A Christmas Prince — This is a new Netflix original starring Rose McIver (an actress I follow on instagram) as Amber, a struggling New York journalist, and some generic white dude as Richard, the prince of a made-up European country called Aldovia. Amber is sent on assignment to Aldovia to cover Richard’s coronation and dig up some royal gossip on the international playboy only to be inexplicably mistaken for Richard’s sister’s new American tutor! She corrects no one and blurs some ethical lines by embedding herself with the royal family, during which time she discovers the prince is not the insensitive douche people think he is (aka he can play Christmas songs on the piano).
Spirit of Christmas — This is a weird ghost one. Some hot dude with a hipster fade is a rumrunner during Prohibition in Vermont. He’s murdered in the snow at his own Christmas party sometime in like the 1920s and is now cursed to come back to physical form for 12 days a year to haunt the house, which is now an inn, and try to solve his own murder. Fast forward to present day and this single lawyer lady Kate, who works way too hard and can never keep a boyfriend, gets sent to sell the inn for some plot reason. The innkeeper tells her about the ghost and that he won’t be happy about the sale. She doesn’t believe in ghosts but then — surprise — she meets one and notices he’s super hot but also kind of a dick because he only gets to be a human 12 days a year and he eats a weird amount of apples. Blah blah blah Kate falls for the dude, who had been married when he died and is ALSO A GHOST, and he’s falling for her but having mixed feelings about cheating on his wife, who is another dead person. Together, Kate and the hot ghost try to free him from his Christmas curse. They also make out.
12 Dates of Christmas — High marks for the title pun; even higher marks for the fact that it stars Mark-Paul Gosselaar as the potential love interest of Amy Smart, another character named Kate. All women are apparently named Kate. Here, Kate is a 30-something blonde chick who is pining over her recently engaged ex-boyfriend — a dude in a leather jacket — so her stepmom sets her up on a blind date with Gosselaar on Christmas Eve. Kate effs that up and then embarrasses herself in front of her ex, from whom she is borrowing a dog? (It’s unclear if they used to own the dog together or not.) Thankfully, when the clock strikes midnight, she Groundhog Day’s it back in time to relive Christmas Eve over and over again. FOR 12 DAYS! During this repeat, she learns to appreciate strangers and acquaintances It’s a Wonderful Life-style, while also falling more in love with Gosselaar with every do-over (without him knowing/remembering). Will today ever end??

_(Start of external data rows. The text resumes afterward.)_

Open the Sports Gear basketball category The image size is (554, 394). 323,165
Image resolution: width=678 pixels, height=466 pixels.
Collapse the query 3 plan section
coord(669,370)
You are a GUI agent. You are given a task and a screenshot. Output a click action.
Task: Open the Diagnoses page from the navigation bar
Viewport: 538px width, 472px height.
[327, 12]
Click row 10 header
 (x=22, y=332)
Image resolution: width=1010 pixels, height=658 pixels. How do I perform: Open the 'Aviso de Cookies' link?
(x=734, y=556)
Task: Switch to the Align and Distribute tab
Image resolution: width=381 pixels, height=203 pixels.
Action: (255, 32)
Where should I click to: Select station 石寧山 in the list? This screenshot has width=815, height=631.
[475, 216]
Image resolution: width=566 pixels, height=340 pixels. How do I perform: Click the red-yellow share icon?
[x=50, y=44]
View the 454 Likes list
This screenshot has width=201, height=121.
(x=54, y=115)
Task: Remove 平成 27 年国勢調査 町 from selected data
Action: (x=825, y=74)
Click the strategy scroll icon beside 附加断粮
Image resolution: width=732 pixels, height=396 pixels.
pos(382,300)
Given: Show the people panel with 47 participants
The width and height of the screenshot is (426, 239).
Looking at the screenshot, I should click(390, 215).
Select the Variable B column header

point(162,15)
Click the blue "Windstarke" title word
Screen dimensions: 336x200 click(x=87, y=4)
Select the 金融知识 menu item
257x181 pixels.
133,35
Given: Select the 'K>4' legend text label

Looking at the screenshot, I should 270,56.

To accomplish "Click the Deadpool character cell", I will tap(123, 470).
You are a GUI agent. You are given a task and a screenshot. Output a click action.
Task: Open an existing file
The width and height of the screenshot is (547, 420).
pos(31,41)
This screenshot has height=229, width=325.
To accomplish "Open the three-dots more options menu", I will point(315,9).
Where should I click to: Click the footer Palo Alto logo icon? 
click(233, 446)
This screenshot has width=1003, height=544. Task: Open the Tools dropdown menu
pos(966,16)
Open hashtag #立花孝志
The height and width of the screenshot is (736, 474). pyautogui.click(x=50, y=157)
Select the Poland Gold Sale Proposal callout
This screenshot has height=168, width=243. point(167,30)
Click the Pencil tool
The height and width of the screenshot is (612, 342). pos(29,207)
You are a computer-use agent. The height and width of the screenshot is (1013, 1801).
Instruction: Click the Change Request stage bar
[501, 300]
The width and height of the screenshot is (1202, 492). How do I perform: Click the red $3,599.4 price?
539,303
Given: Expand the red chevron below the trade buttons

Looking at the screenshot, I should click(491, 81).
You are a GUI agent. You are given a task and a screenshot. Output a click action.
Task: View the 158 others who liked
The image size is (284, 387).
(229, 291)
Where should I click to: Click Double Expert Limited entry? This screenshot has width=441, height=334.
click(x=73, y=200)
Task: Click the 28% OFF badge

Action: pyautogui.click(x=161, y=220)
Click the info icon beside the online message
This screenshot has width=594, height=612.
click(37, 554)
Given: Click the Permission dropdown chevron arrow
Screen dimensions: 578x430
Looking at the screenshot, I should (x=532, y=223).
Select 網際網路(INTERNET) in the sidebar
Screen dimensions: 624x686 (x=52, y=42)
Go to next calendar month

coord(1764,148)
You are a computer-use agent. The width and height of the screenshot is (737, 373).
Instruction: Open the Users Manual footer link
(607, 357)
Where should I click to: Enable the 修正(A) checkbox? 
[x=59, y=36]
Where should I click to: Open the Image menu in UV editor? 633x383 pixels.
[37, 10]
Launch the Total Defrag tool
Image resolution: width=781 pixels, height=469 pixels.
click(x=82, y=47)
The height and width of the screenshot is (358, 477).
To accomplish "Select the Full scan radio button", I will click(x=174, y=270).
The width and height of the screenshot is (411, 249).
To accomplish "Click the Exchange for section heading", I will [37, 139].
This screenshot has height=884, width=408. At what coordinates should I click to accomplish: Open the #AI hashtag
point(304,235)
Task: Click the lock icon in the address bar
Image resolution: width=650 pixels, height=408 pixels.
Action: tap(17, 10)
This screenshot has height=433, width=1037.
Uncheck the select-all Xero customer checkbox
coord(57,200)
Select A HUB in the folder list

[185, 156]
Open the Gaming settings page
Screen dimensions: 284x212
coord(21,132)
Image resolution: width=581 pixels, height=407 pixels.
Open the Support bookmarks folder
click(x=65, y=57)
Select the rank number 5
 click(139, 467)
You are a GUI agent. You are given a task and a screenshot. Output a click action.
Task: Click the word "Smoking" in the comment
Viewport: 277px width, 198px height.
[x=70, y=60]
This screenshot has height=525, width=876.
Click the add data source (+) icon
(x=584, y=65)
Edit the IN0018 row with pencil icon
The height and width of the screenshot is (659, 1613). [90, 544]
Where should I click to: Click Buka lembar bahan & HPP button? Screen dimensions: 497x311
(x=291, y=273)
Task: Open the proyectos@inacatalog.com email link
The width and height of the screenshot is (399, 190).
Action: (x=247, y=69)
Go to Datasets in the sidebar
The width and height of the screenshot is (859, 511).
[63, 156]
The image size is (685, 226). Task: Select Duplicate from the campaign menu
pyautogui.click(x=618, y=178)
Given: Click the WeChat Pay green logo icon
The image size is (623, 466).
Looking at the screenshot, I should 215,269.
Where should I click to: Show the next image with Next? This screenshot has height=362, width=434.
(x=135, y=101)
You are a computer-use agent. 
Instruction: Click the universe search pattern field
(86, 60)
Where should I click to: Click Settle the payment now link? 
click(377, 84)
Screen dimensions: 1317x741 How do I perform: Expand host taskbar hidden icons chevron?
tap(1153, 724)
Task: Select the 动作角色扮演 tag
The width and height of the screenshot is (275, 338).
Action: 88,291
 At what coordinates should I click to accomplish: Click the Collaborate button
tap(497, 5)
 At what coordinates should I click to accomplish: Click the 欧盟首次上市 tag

How Sarah Got Her Wings — Spoiler: Sarah is dead. The movie starts at a church where Sarah is hanging out and helping homeless people, including a guy whose dog ran away. She offers to go look for the dog, checks outside, finds the dog under a car, picks it up and then she and the dog get hit by a bus and die. Sarah goes to heaven, which looks like a posh white sparkly hotel lobby. The angel lady at the gate tells her she isn’t on the list and that if she wants to get into heaven, she has to go back to earth to right some wrong in her life. That’s apparently interacting with her ex-boyfriend, who looks like a low-budget Chris Pratt, and helping him buy a bar? The film also includes Festivus Feats of Strength and multiple mentions of Steve Jobs as an angel.
Holiday Engagement — Do you miss Shelley Long? Me too. But she’s in this movie! As character Hillary’s mom. Hillary is supposed to bring her high-powered attorney fiancé home for a holiday weekend (he drives a Tesla and loves golf) but when they break up, this recently fired journalist heads to the internet to find herself a fake fiancé! There’s a montage scene of potential suitors, including a bank robber and a surfer. But Hillary settles on a struggling actor named David, who she met while he was dressed like a giant cellphone. She brings David — an absolute stranger — home to her family. Antics and emotional complications ensue.